• TASK GOAL
Copy the result of filtering the entries below for lines that include the string "agent".

++++++

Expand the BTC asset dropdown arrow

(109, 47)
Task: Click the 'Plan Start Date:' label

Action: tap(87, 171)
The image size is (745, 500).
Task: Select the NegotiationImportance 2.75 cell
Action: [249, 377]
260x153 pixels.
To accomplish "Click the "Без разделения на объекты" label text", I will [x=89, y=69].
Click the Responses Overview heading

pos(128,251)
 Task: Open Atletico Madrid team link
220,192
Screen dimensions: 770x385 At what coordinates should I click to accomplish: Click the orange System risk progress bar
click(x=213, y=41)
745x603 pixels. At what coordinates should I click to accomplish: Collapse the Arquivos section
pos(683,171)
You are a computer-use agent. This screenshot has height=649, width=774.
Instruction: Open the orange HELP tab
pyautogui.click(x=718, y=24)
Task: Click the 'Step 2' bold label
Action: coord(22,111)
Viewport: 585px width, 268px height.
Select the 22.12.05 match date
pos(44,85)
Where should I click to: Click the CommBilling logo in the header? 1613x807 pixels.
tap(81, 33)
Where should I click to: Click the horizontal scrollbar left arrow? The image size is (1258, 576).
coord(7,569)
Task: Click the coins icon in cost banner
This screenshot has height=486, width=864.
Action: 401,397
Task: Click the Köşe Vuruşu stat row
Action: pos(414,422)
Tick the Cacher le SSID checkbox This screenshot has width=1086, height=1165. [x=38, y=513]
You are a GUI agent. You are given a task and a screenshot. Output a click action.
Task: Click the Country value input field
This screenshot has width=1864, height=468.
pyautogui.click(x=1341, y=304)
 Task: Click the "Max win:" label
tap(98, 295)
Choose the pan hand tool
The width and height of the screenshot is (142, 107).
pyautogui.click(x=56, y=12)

++++++

• WRITTEN ANSWER
You are a computer-use agent. This screenshot has height=649, width=774.
You are a GUI agent. You are given a task and a screenshot. Output a click action.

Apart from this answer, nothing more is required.